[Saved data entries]
###

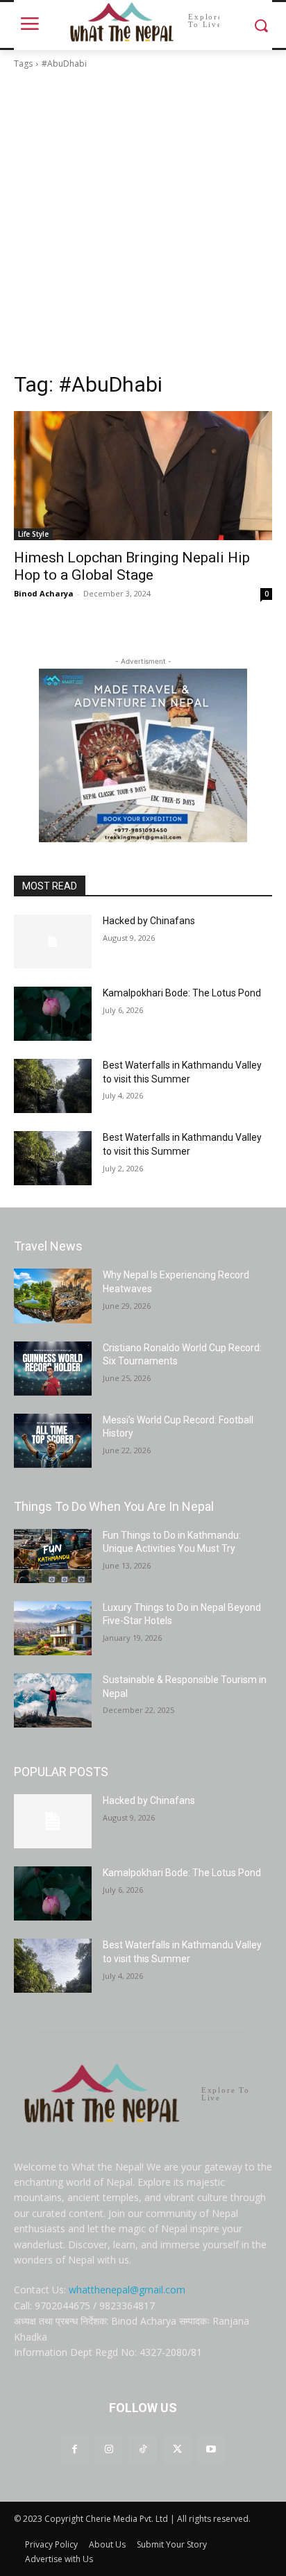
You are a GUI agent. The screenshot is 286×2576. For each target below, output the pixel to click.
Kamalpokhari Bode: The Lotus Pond (182, 992)
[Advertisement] (143, 221)
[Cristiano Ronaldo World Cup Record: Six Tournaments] (53, 1368)
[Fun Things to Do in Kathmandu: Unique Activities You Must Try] (53, 1556)
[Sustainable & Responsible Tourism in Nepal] (53, 1700)
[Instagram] (108, 2449)
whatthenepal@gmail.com (127, 2289)
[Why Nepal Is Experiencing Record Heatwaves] (53, 1296)
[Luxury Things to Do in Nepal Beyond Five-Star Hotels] (53, 1628)
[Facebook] (74, 2449)
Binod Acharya (44, 593)
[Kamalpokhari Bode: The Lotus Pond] (53, 1014)
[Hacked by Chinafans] (53, 941)
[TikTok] (142, 2449)
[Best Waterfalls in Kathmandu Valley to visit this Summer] (53, 1086)
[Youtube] (211, 2449)
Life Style (33, 534)
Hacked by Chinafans (149, 920)
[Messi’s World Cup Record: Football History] (53, 1441)
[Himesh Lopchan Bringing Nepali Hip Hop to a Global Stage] (143, 475)
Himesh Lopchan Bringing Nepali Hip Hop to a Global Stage (132, 566)
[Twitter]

###

→ Your goal
With the pictures excluded, retype the records above verbatim.

→ Exercise answer
You are a GUI agent. The screenshot is 286×2576. For each target below, output the pixel to click.
Kamalpokhari Bode: The Lotus Pond (182, 992)
[Advertisement] (143, 221)
[Cristiano Ronaldo World Cup Record: Six Tournaments] (53, 1368)
[Fun Things to Do in Kathmandu: Unique Activities You Must Try] (53, 1556)
[Sustainable & Responsible Tourism in Nepal] (53, 1700)
[Instagram] (108, 2449)
whatthenepal@gmail.com (127, 2289)
[Why Nepal Is Experiencing Record Heatwaves] (53, 1296)
[Luxury Things to Do in Nepal Beyond Five-Star Hotels] (53, 1628)
[Facebook] (74, 2449)
Binod Acharya (44, 593)
[Kamalpokhari Bode: The Lotus Pond] (53, 1014)
[Hacked by Chinafans] (53, 941)
[TikTok] (142, 2449)
[Best Waterfalls in Kathmandu Valley to visit this Summer] (53, 1086)
[Youtube] (211, 2449)
Life Style (33, 534)
Hacked by Chinafans (149, 920)
[Messi’s World Cup Record: Football History] (53, 1441)
[Himesh Lopchan Bringing Nepali Hip Hop to a Global Stage] (143, 475)
Himesh Lopchan Bringing Nepali Hip Hop to a Global Stage (132, 566)
[Twitter]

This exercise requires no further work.